Consultant Bion J. Arnold had recommended in April 1912 that a tunnel underneath Fillmore should be built to serve the increased passenger demands resulting from the 1915 Panama–Pacific International Exposition and at about the same time the City Attorney concluded that a new Fillmore Street Tunnel would not violate the existing franchise granted to MSRy/URR. However, the tunnel was delayed and cancelled in September 1913; instead, URR rebuilt fourteen of the Fillmore Hill dinkies and operated them in two-car trainsets to improve capacity over the route; the original open bodies were enclosed, air brakes were added, and multiple unit controls were installed. The system was upgraded for two-car operation by installing a heavier cable and redesigned grip. Maximum throughput was increased from 6,000 to 8,000 passengers per hour.

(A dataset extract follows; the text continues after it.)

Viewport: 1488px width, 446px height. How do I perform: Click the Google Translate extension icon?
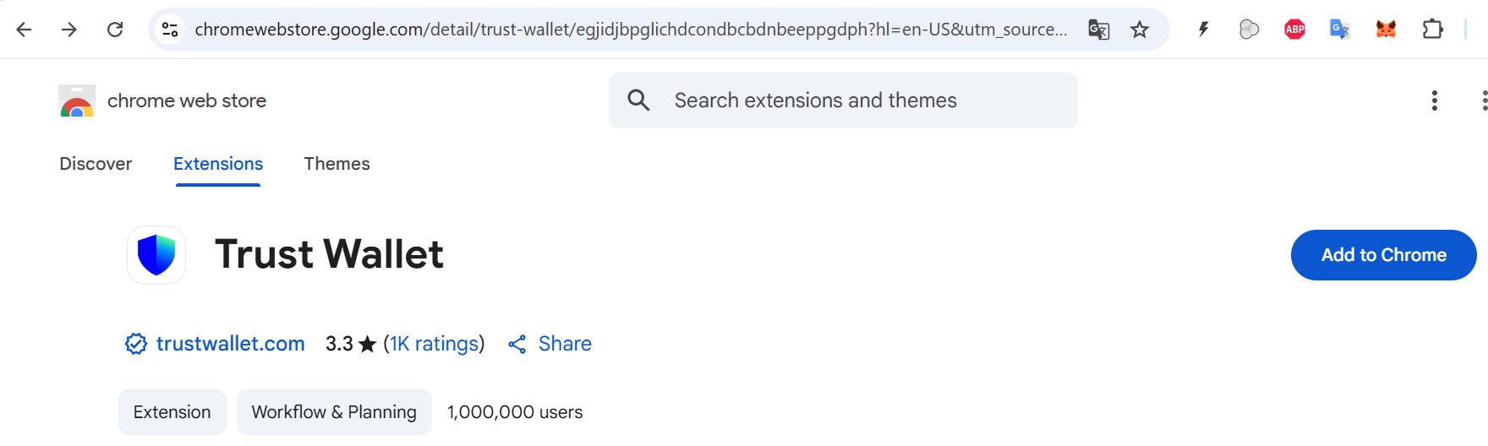(1340, 30)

The Counterbalance was shut down after its last day of operation on April 5, 1941, prior to the Muni takeover of MSRy in 1944; Muni converted the streetcar route to trolleybus service in 1949 as the 22 Fillmore line, which continues to this day.

=== Accidents ===
On the evening of December 23, 1901, Mary Phelan was killed in a collision on the Fillmore Counterbalance that left nine others injured. Car no. 757, which was carrying approximately fifteen passengers, suddenly slid north down the hill without warning from its starting position at Broadway. At the time, two cars were stopped at Green: one on the opposite track, waiting for a descending car to help carry it up, and another at the switch between tracks; the conductors of these two cars, seeing no. 757 plunging down the hill, alerted their passengers, who escaped to safety. No. 757 collided with the car stopped at the switch at Green, staving in the left side of the stationary car and throwing it off the tracks; no. 757 continued downward after the collision, jumping its tracks and running on the cobblestone street until it collided with a telegraph pole at Union. Mayor-elect Eugene Schmitz witnessed the accident from his home and called the offices of the Market Street Railway, asking them to send medical help.

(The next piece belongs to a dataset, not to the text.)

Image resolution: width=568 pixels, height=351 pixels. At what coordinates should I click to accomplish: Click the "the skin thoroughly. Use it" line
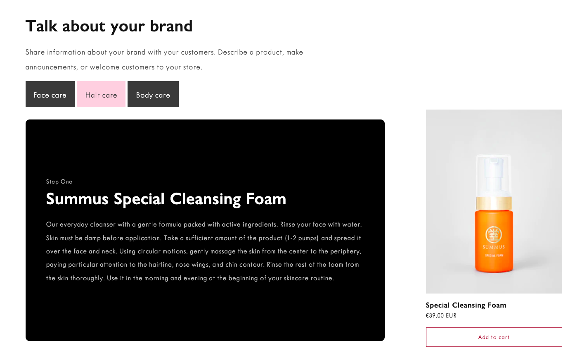pos(190,278)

The initial investigation blamed the conductor for uncoupling no. 757 from the underground cable; the car had just come up the hill and was about to make a return trip down due to a prior accident that had delayed operations. A subsequent court hearing found that while the conductor failed to couple the car to the cable properly, he was not faulted because the timer had rung the signal bell prematurely, prompting the motorman to start operation before the Counterbalance was ready.

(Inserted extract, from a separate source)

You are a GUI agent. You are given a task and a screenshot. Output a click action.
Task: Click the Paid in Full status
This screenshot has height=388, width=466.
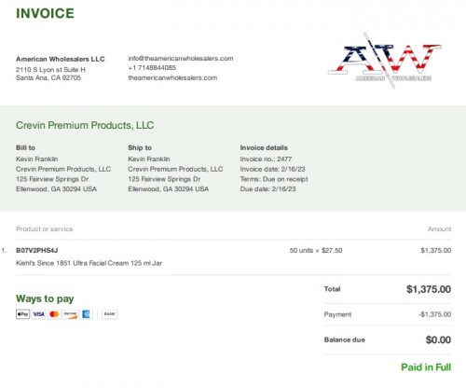click(426, 367)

Additional accidents followed. In October 1907, the ascending car detached from the cable, causing the two descending cars to plunge "down the hill at a terrific pace". Brake failure caused a car to plunge downhill in May 1914. In June 1915, the motorman lost control of a descending car while halfway down the hill; according to initial reports, the descending car jumped the tracks at Green and collided with an ascending car. It was later clarified the descending train had received a premature signal to release the cable, causing a two-car ascending train to reverse direction and smash into an ascending train behind it at Green; conductors had tried to minimize casualties by herding passengers to the ends away from the collision, and opening the doors to allow some passengers to jump from the cars. In August 1915, ex-Mayor Schmitz was involved in another Fillmore accident when the automobile in which he was riding was struck by a Fillmore car at Vallejo.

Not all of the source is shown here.